Posted: Fri Mar 03, 2023 6:16 Post subject: MullvadVPN Wireguard Tunnel + NextDNS DNS Resolution
I have set-up a Wireguard tunnel with Mullvad VPN on my Netgear R7000 dd-wrt router. The tunnel uses the defaults required for Mullvad VPN and works well.
However, I want to change the DNS resolution in the Wireguard tunnel to use NextDNS for DNS resolution instead of the default Mullvad DNS resolver.
Can anyone help me figure out how to change the DNS resolution in the Wireguard tunnel to use NextDNS, ideally using DNS-over-TLS or DNS-over-HTTPS?
I have a similar setup also on R7000, though my VPN provider is not Mullvad.
For my DNS I use pi-hole (192.168.9.103) pointing to 1.1.1.1
Depending on my mood, sometimes I choose to have DNS traffic go out to the internet just via the WAN, and other times I choose to have them route thru the VPN tunnel (oet1).
The way I make that happen is with settings:
DNS Servers via Tunnel - I leave this one empty
Source Routing (PBR) - route SELECTED to VPN
Source for PBR - <whatever else>, 192.168.9.103/32
Note if the 103 address is already in the <whatever else> range, it is already going out via the VPN. And remember that "/32" is a subnet mask that means a range of one address.

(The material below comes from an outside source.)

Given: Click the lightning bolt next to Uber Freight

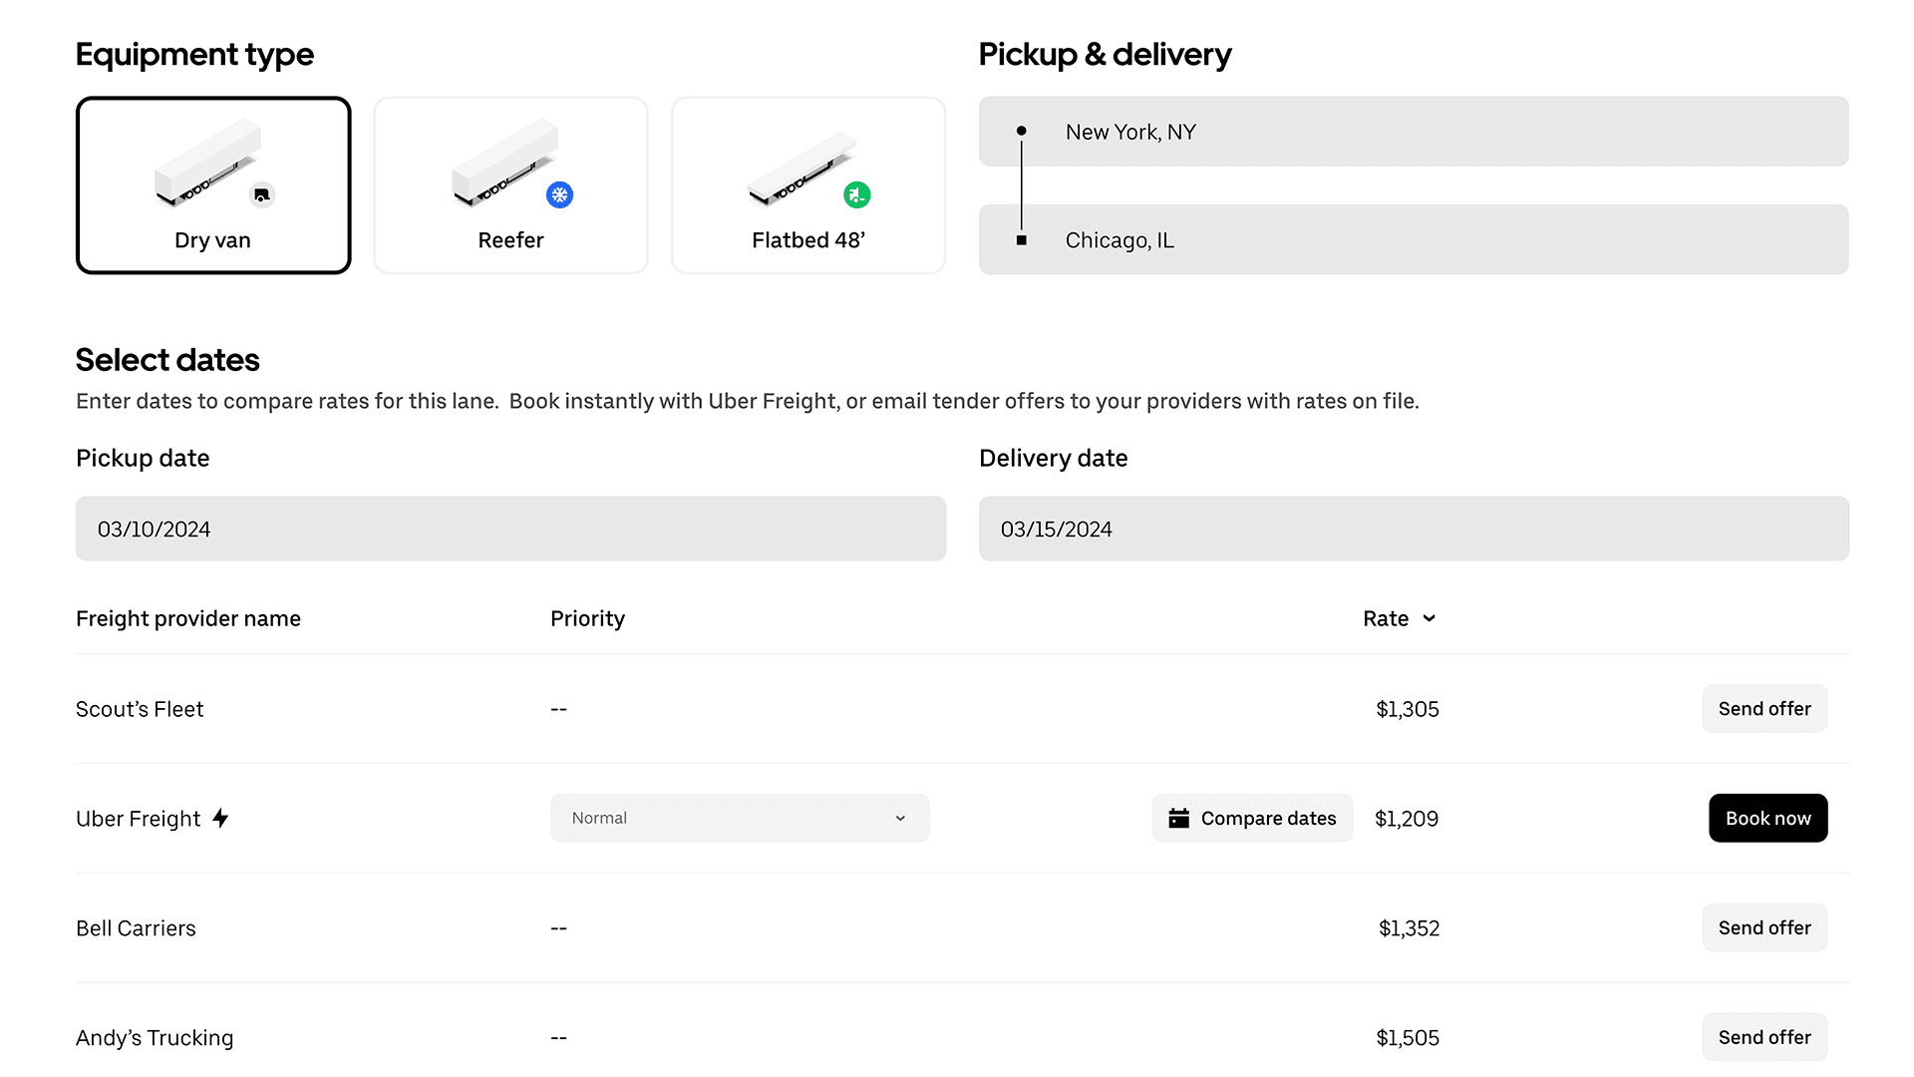Looking at the screenshot, I should tap(220, 818).
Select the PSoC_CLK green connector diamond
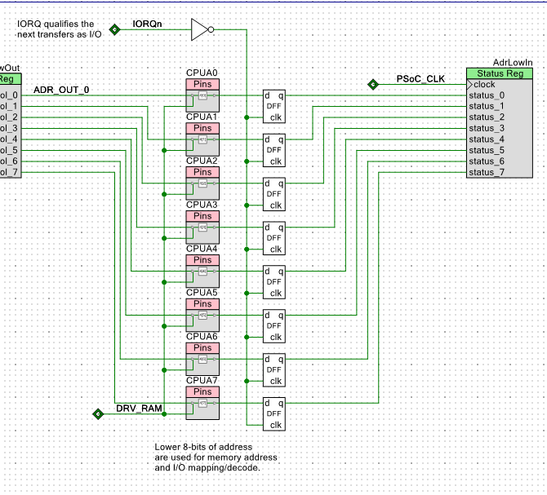 (x=373, y=84)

* my mood usually is about data privacy, so usually I let it run out via the VPN (oet1).
Joined: 18 Mar 2014 Posts: 12882 Location: Netherlands
Posted: Fri Mar 03, 2023 7:20 Post subject:
The WireGuard interface has a DNS setting.
This setting will tell DNSMasq which upstream DNS resolver to use.
So you can simply replace Mullvads DNS server with the one you like be it NextDNS or what ever.
But it only supports regular DNS53 and not secure DNS.
You can use secure DNS via DNSMasq/SmartDNS (see the SmartDNs guide a sticky in this forum) then just leave the WireGuard DNS setting empty.
If you do not use PBR (Policy Based Routing) everything will go via the tunnel so also your DNS, if you do use PBR then you can add the address of the DNS server in the WireGuard Destination Routing field and route via the tunnel.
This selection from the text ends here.